Sampling procedure: In the zone, there are 7 hospitals that offer chronic follow-up services. First, out of 7 public hospitals, three were selected by simple random sampling. Then, the sample size was allocated to three hospitals proportionally (based on the number of patients reporting per month). Study subjects were selected by using systematic random sampling method; every second hypertensive patient visiting the facilities at chronic follow-up departments who were known to be hypertensive (Figure 1).


Download Image

Figure 1: Schematic presentation of sampling techniques used to select study subjects from public health hospitals in West Arsi Zone, 2019.

Variables

Dependent variable: The practice of lifestyles modifications.

Independent variables:

Socio-Economic variables: Age, sex, income, marital status, educational status, religion, occupation, ethnicity, residence.

Health profile of the patients: Time since diagnosis, presence of co-morbidity, family history of hypertension.

Individual factors: Knowledge of lifestyle modification practice.

Data collection method

Data were collected using a standardized pre-tested interviewer-administered questionnaire.
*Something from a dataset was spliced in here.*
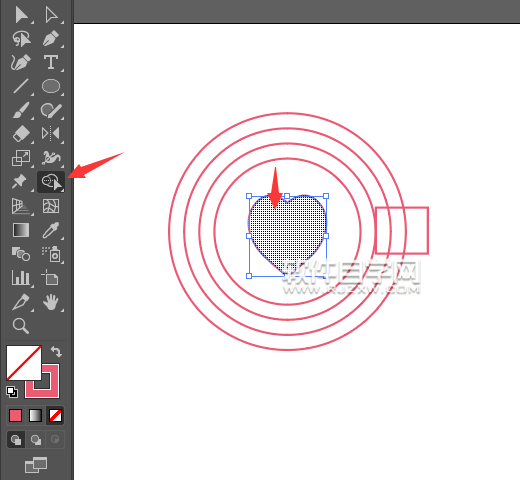The image size is (520, 480).
Task: Enable Draw Behind mode
Action: pos(35,440)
Which was adapted from hypertension self-care practice questions recommended by the joint national committee (JNC 8) and WHO STEPS questionnaires [8]. The questionnaire was translated into Afan Oromo and back to English by language experts to ensure its consistency. The interview was conducted by eight BSc Nurse by using face-to-face interview method and two health officer supervisor was assigned to each hospital. The socio-demographic, health profiles of participants, Physical characteristics (height and weight) were measured. The weight and height of the patients were measured and BMI was calculated and classified using WHO guidelines as normal weight, overweight and obese. Weight and height measurements were taken during data collection. In addition, the patient medical record was reviewed to collect data of co-morbidity and time since diagnosis of hypertension.

Operational definition

Lifestyle modification is a practice which was recommended by JNC 8 as non-pharmacological managements of hypertension measured using physical exercise, low salt diet, and moderation of alcohol intake, stop smoking, and maintaining health weight.

Adherence to lifestyle modifications practice: Were Measured based on respondents who adhere to (DASH) diet they usually or always consumed a diet rich in vegetables, grains, and fruits; rarely or never consumed salt at least 3 times per week, aerobic exercise for > 30 minutes per day; at least three times per week, stop smoking, and Keep daily alcohol intake below 30 mL net Alcohol According to JNC 8 recommendations. In this study, the respondents who adhere to all these five healthy lifestyles were considered as adherent unless non-adherent.

Co-morbidity: Respondents with one or more other medical conditions in addition to hypertension.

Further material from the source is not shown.